Personal injury law applies to cases in which a person or persons are injured through the negligence, intention or fault of someone else. It is meant to compensate those who were injured by the fault of others. The most common types of personal injury cases arise from motor vehicle accidents, slip and fall incidents (also known as premises liability), dog bites, defective products (also known as products liability), defective drugs, nursing home abuse, medical malpractice, and wrongful death. Workers Compensation claims also often arise from personal injury and are dealt with in a separate area of law.
The three elements to proving a good personal injury case in most jurisdictions are:
1). Fault. The adverse party must have been negligent or reckless in the actions which resulted in your injury. Usually "negligence" means that a person did not exhibit the level of care exercised by a reasonable person in adhering to their legal obligation to behave or refrain from behaving in a particular manner. In medical malpractice cases, the doctor must have been negligent in rendering the medical treatment. Likewise, in determining whether a doctor was negligent, a court will apply the standard of how a reasonable person in that profession would behave. Products liability claims usually encompass design defects and defective manufacturing.

__WORK ORDER__: Reproduce the passage on personal injury law above word for word, from its first sentence to its last.

__RECORDS PROVIDED__:
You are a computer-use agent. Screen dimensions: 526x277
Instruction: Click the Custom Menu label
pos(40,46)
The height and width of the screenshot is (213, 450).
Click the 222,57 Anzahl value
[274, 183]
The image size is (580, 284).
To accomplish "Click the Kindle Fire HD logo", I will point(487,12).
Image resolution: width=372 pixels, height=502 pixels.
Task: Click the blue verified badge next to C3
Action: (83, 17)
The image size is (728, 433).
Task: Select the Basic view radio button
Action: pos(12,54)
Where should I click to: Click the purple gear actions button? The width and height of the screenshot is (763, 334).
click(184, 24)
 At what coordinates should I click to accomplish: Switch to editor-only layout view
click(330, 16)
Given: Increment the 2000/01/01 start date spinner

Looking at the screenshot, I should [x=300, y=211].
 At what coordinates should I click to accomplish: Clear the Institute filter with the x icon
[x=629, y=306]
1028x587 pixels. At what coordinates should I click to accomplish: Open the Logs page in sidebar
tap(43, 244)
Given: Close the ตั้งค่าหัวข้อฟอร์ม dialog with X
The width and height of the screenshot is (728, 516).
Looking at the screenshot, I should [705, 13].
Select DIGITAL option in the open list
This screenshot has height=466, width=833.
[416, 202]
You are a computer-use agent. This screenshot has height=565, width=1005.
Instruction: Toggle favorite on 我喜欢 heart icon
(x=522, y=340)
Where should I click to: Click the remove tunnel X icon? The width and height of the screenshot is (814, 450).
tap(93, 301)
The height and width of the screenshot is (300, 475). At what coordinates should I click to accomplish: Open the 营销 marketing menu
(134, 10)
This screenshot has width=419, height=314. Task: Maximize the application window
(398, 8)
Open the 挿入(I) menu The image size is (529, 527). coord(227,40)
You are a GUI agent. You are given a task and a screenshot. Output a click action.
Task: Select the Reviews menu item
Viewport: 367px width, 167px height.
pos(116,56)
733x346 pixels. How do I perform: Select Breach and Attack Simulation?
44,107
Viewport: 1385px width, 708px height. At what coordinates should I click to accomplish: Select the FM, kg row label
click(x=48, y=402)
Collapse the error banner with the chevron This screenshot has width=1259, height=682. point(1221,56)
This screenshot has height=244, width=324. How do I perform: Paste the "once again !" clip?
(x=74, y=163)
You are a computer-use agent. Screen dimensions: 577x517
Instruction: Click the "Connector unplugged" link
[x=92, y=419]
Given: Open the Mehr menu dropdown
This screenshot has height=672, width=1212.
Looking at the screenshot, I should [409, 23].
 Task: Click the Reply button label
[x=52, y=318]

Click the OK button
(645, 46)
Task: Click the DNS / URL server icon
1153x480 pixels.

__SOLUTION TO THE PROBLEM__:
Personal injury law applies to cases in which a person or persons are injured through the negligence, intention or fault of someone else. It is meant to compensate those who were injured by the fault of others. The most common types of personal injury cases arise from motor vehicle accidents, slip and fall incidents (also known as premises liability), dog bites, defective products (also known as products liability), defective drugs, nursing home abuse, medical malpractice, and wrongful death. Workers Compensation claims also often arise from personal injury and are dealt with in a separate area of law.
The three elements to proving a good personal injury case in most jurisdictions are:
1). Fault. The adverse party must have been negligent or reckless in the actions which resulted in your injury. Usually "negligence" means that a person did not exhibit the level of care exercised by a reasonable person in adhering to their legal obligation to behave or refrain from behaving in a particular manner. In medical malpractice cases, the doctor must have been negligent in rendering the medical treatment. Likewise, in determining whether a doctor was negligent, a court will apply the standard of how a reasonable person in that profession would behave. Products liability claims usually encompass design defects and defective manufacturing.